[Start Text shown]

U.S. District Judge Orlando Garcia, on behalf of a three- judge panel in federal court in San Antonio, extended candidate filing deadlines for the second time during Texas’s continuing redistricting fight. He said candidates will have yet another chance to file for office once the boundaries are made final.
“The court will reopen the filing period at a later time, at which time applications may be filed, amended or withdrawn,’’ Garcia said in a four-page order.
The judges extended the filing window after a day-long hearing yesterday in which Democrats and Republicans debated whether Texas should hold one primary election for all races or split various races into separate primaries. Garcia’s order said today’s extension of the filing deadline doesn’t affect that continuing discussion.
The debate was prompted by the U.S. Supreme Court’s decision to hear a challenge stemming from complaints by Hispanic voting rights groups and the U.S. Justice Department that election maps drawn by the Republican-controlled Texas Legislature are racially gerrymandered.
U.S. High Court
The U.S. high court will hear arguments on Jan. 9 at a hearing in Washington. The justices put on hold the implementation of both the Legislature’s election maps and temporary replacement maps drawn by the three-judge San Antonio panel until they decide if the lower court overstepped its authority by creating maps that largely ignored the Legislature’s lines.
Texas gained four congressional seats after adding almost 4.3 million new residents since 2000. Hispanics comprised about 65 percent of that increase, according to the 2010 U.S. Census.
Texas Governor Rick Perry, who is seeking the Republican nomination for president, approved election maps drawn by the Legislature in June. Critics said the maps created no new districts that improved election opportunities for Latinos, who provided the bulk of the state’s growth and who have historically voted more often for Democrats than Republicans.
Republicans hold 23 of Texas’s 32 congressional seats.
The San Antonio court is weighing the Hispanic activists’ challenge to the state’s maps, while a separate three-judge panel in federal court in Washington weighs a lawsuit Texas filed there seeking pre-clearance of the Legislature’s election maps.
Texas, like all states with a history of voting rights violations, must obtain pre-clearance from the Washington court or the Justice Department before implementing new election districts. The Obama Administration opposes the state’s maps. The Washington court has set the dispute for trial beginning Jan. 17.
Texas’s Republican Party leadership yesterday asked the San Antonio court to keep the state’s presidential primary election on March 6, and push primaries for legislative, congressional and other races to a later date, according to two lawyers who attended the hearing. Splitting the primaries would let Texas preserve its prominence in national politics by remaining in the influential Super Tuesday presidential primary contest, they argued.
Twenty eight Texas congressmen and state representatives from both political parties sent a letter yesterday to the San Antonio court, asking for a later, unified primary.
“A single primary election would reduce voter confusion, reduce the cost to taxpayers of two primaries, and minimize voter fatigue due to multiple elections in a small period of time,’’ the lawmakers said in the letter.
The Texas case is Perez v. Perry, 5:11-cv-00360, U.S. District Court, Western District of Texas (San Antonio). The Washington case is Texas v. U.S., 1:11-cv-1303, U.S. District Court, District of Columbia (Washington). The appellate case is Perry v. Perez, 11A536 (Congressional map), U.S. Supreme Court.

[End Text shown]

▸ **Stated task**: Reproduce verbatim the passage of the Texas redistricting article that begins with "Texas gained four" and continues through "2010 U.S. Census.".

[Start Data excerpts]

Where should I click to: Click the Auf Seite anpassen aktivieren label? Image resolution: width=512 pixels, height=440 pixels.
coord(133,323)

[End Data excerpts]
[Start Data excerpts]

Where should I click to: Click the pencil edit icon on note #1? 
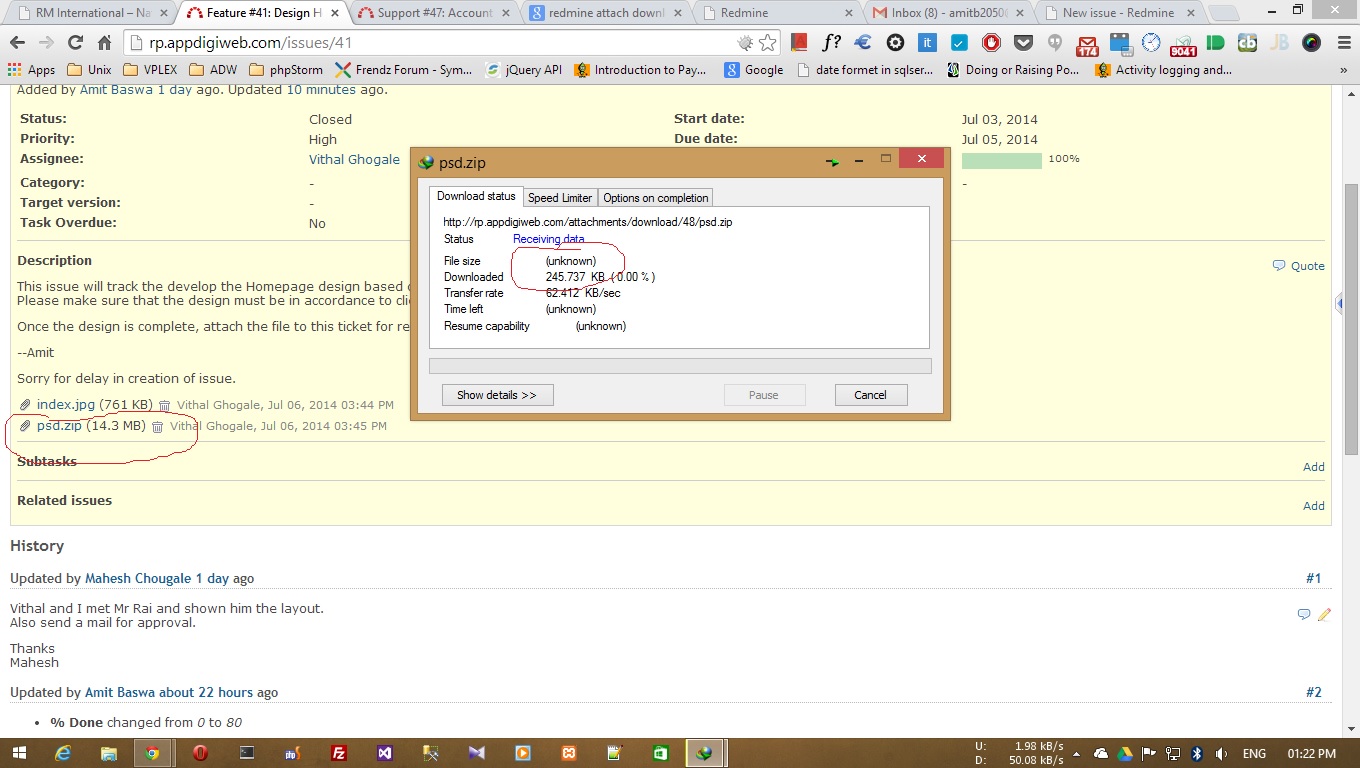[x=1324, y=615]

[End Data excerpts]
[Start Data excerpts]

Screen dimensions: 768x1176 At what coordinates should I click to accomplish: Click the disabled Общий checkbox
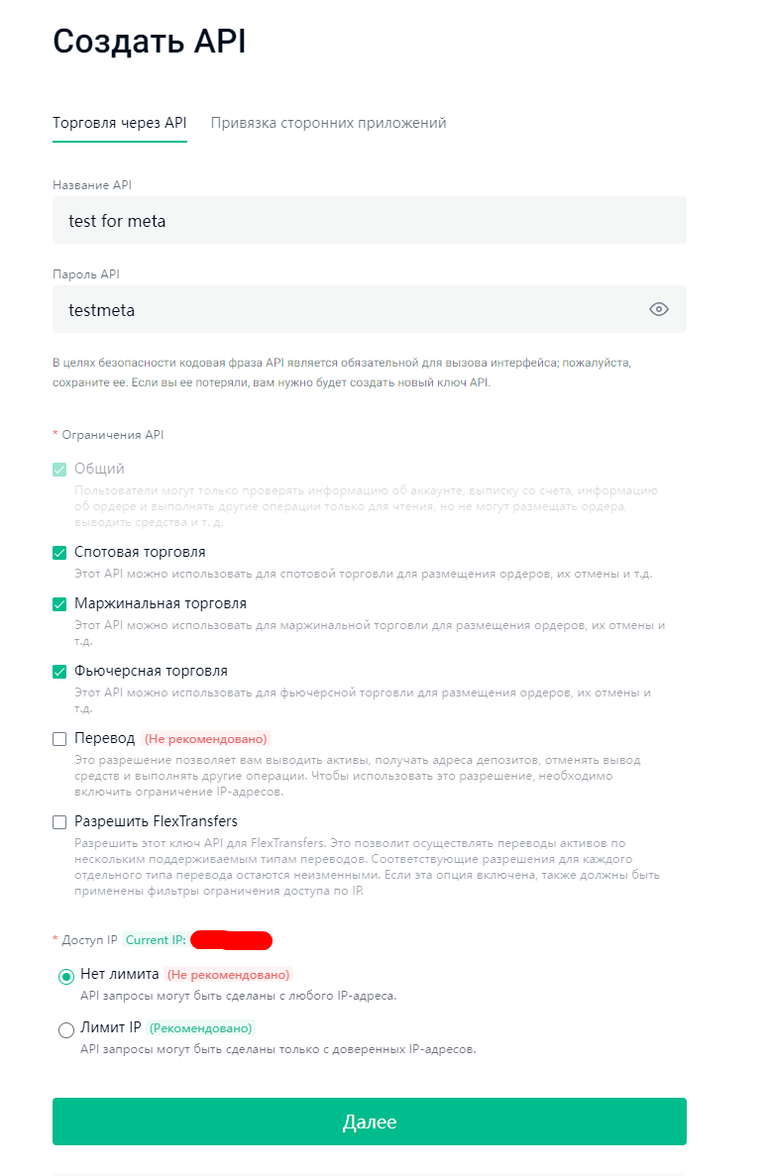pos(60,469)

[End Data excerpts]

▸ **Correct answer**:
Texas gained four congressional seats after adding almost 4.3 million new residents since 2000. Hispanics comprised about 65 percent of that increase, according to the 2010 U.S. Census.